GOAL: Rewrite the data below, substituting "Find a control" for every "Locate an element" and leaving everything else unchanged.

PROVIDED RECORDS:
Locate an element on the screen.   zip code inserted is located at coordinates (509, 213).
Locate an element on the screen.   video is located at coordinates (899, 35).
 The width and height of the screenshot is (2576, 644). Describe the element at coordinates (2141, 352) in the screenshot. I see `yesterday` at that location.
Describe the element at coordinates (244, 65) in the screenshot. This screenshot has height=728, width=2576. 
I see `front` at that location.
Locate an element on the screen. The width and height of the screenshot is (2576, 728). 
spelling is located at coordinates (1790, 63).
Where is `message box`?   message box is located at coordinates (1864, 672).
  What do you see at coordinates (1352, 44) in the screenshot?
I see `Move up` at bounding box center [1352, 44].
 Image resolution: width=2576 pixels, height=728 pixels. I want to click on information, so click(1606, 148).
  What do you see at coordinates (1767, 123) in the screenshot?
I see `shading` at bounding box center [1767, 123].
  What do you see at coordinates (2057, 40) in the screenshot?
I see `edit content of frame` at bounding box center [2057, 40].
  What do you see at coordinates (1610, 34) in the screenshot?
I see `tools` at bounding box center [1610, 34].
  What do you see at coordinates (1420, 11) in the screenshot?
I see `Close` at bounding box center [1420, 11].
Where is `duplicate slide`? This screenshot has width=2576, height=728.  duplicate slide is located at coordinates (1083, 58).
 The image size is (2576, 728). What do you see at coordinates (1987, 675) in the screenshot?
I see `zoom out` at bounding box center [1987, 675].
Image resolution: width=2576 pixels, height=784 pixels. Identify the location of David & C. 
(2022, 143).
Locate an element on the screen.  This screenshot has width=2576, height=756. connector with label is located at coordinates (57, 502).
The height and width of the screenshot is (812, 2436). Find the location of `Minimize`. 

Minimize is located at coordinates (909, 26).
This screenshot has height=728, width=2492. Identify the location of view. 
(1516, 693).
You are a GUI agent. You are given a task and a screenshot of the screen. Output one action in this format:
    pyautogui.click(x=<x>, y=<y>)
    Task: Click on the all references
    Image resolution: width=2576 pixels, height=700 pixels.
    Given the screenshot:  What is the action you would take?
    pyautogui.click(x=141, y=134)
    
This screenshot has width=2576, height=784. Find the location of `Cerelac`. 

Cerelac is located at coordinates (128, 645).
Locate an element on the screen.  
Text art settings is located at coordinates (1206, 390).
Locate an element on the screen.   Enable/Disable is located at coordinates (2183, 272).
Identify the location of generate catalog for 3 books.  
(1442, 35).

RESULT OF THE EXERCISE:
Find a control on the screen.   zip code inserted is located at coordinates (509, 213).
Find a control on the screen.   video is located at coordinates (899, 35).
 The width and height of the screenshot is (2576, 644). Describe the element at coordinates (2141, 352) in the screenshot. I see `yesterday` at that location.
Describe the element at coordinates (244, 65) in the screenshot. This screenshot has height=728, width=2576. 
I see `front` at that location.
Find a control on the screen. The width and height of the screenshot is (2576, 728). 
spelling is located at coordinates (1790, 63).
Where is `message box`?   message box is located at coordinates (1864, 672).
  What do you see at coordinates (1352, 44) in the screenshot?
I see `Move up` at bounding box center [1352, 44].
 Image resolution: width=2576 pixels, height=728 pixels. I want to click on information, so click(1606, 148).
  What do you see at coordinates (1767, 123) in the screenshot?
I see `shading` at bounding box center [1767, 123].
  What do you see at coordinates (2057, 40) in the screenshot?
I see `edit content of frame` at bounding box center [2057, 40].
  What do you see at coordinates (1610, 34) in the screenshot?
I see `tools` at bounding box center [1610, 34].
  What do you see at coordinates (1420, 11) in the screenshot?
I see `Close` at bounding box center [1420, 11].
Where is `duplicate slide`? This screenshot has width=2576, height=728.  duplicate slide is located at coordinates (1083, 58).
 The image size is (2576, 728). What do you see at coordinates (1987, 675) in the screenshot?
I see `zoom out` at bounding box center [1987, 675].
Image resolution: width=2576 pixels, height=784 pixels. Identify the location of David & C. 
(2022, 143).
Find a control on the screen.  This screenshot has width=2576, height=756. connector with label is located at coordinates (57, 502).
The height and width of the screenshot is (812, 2436). Find the location of `Minimize`. 

Minimize is located at coordinates (909, 26).
This screenshot has height=728, width=2492. Identify the location of view. 
(1516, 693).
You are a GUI agent. You are given a task and a screenshot of the screen. Output one action in this format:
    pyautogui.click(x=<x>, y=<y>)
    Task: Click on the all references
    Image resolution: width=2576 pixels, height=700 pixels.
    Given the screenshot:  What is the action you would take?
    pyautogui.click(x=141, y=134)
    
This screenshot has width=2576, height=784. Find the location of `Cerelac`. 

Cerelac is located at coordinates (128, 645).
Find a control on the screen.  
Text art settings is located at coordinates (1206, 390).
Find a control on the screen.   Enable/Disable is located at coordinates (2183, 272).
Identify the location of generate catalog for 3 books.  
(1442, 35).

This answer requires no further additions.